Lisa Shiel first made (sort of) a name for herself as a frequent commenter on various science-related blogs, committing the most beautiful illustrations of fractal ignorance and misunderstandings you can imagine. In 2009, she channeled her efforts into an apparently self-published book, The Evolution Conspiracy vol. 1: Exposing the Inexplicable Origins of Life and the Cult of Darwin. Shiel has a masters degree in library science. She does not understand evolution. According to the blurb (we won’t pretend to have read the actual book), Shiel’s work is ostensibly novel in that she sets her religious beliefs aside: “Instead of criticizing evolution in an effort to promote her personal beliefs, she’s chosen to examine evolutionary theories and the evidence attached to them through a secular lens.” That may be the case, but is hardly a guard against deranged nonsense. As Shiel sees it, “[t]he theory of evolution involves numerous complicated and confounding strands,” which is somewhat contradicting her claim, on the blurb for the book, that evolution is “deceptive in its simplicity” and that “anyone can understand evolution”. How many strands? “almost as many strands, I dare say, as DNA itself” (so: two; dare we suspect that Shiel’s knowledge base on DNA is somewhat shaky?). For instance, scientists are now talking about genetic driftas a major driver of evolution – clearly this must be bollocks; it is apparently also unscientific since “no one has ever reproduced the creation of a species via either natural selection or genetic drift,” which is, needless to say, not quite how testingworks in science. Moreover, “toss into this mess the recent discovery that some species ‘evolve’ genetically while remaining unchanged anatomically,” and “the recent discovery that cryptic species can fool us too – two creatures look identical, but their DNA identifies them as different species.” At this point it is only right and proper to toss up your hands and declare conspiracy.
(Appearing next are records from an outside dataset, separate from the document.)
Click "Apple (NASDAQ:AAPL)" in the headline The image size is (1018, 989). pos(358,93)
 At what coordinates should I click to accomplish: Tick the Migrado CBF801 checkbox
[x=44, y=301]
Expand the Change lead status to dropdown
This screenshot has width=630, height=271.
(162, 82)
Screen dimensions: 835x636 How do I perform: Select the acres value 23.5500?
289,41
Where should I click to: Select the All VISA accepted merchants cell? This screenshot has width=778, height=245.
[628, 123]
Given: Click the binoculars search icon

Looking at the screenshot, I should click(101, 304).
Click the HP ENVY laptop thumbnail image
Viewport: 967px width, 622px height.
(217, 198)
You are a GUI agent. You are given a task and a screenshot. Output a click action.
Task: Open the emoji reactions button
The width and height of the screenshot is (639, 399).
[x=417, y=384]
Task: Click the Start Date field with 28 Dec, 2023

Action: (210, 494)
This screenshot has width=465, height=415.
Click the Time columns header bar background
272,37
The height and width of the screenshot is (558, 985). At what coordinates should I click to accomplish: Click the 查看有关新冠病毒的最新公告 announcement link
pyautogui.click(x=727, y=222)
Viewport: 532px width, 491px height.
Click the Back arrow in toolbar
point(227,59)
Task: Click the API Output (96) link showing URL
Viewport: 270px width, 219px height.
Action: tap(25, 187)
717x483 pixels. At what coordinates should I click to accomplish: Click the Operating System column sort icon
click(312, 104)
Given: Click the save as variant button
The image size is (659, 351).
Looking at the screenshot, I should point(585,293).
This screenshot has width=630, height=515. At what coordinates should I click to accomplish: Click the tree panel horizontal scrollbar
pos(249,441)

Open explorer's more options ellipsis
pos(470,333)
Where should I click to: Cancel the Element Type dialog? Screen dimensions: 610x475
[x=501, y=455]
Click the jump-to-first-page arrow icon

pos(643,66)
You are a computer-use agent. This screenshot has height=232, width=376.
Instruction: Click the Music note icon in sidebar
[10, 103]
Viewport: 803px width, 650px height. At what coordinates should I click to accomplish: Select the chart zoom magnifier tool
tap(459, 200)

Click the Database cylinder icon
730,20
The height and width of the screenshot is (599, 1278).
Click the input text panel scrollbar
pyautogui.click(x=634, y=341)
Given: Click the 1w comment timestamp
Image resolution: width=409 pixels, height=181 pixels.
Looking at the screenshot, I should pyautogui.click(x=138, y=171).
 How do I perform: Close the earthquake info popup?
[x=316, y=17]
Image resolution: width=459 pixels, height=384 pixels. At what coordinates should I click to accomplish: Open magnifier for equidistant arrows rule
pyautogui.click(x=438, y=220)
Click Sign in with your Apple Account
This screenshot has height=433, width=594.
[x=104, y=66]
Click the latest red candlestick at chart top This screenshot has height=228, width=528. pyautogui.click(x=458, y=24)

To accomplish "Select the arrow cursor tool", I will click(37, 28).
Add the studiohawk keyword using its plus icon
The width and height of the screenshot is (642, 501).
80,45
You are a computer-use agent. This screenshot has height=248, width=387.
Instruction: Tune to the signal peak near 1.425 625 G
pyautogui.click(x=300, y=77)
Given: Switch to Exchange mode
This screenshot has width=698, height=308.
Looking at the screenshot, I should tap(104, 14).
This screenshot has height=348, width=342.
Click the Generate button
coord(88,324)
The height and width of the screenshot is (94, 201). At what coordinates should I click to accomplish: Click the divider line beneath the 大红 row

At least she is refreshingly straightforward about her contempt for science; young-earth creationists tend to try to talk their way around that part.
Indeed, Shiel is currently promoting herself as an “author of paranormal adventure fiction and nonfiction,” and her most popular work may not be her confused anti-evolution rants, but her books Backyard Bigfoot and Forbidden Bigfoot: Exposing the Controversial Truth about Sasquatch, Stick Signs, UFOs, Human Origins, and the Strange Phenomena in Our Own Backyards, in which she not only criticizes the mainstream position that “Bigfoot are nothing more than large, bipedal apes” and argues that this is “merely disinformation”, but, according to an Amazon reviewer, “gives her arguments on why she believes Sasquatch has metaphysical properties.” Apparently the book lays out her views on fairies and crop circles, too. She has written several novels as well. Probably more than she thinks.
Diagnosis: Exceptionally confused, but probably harmless.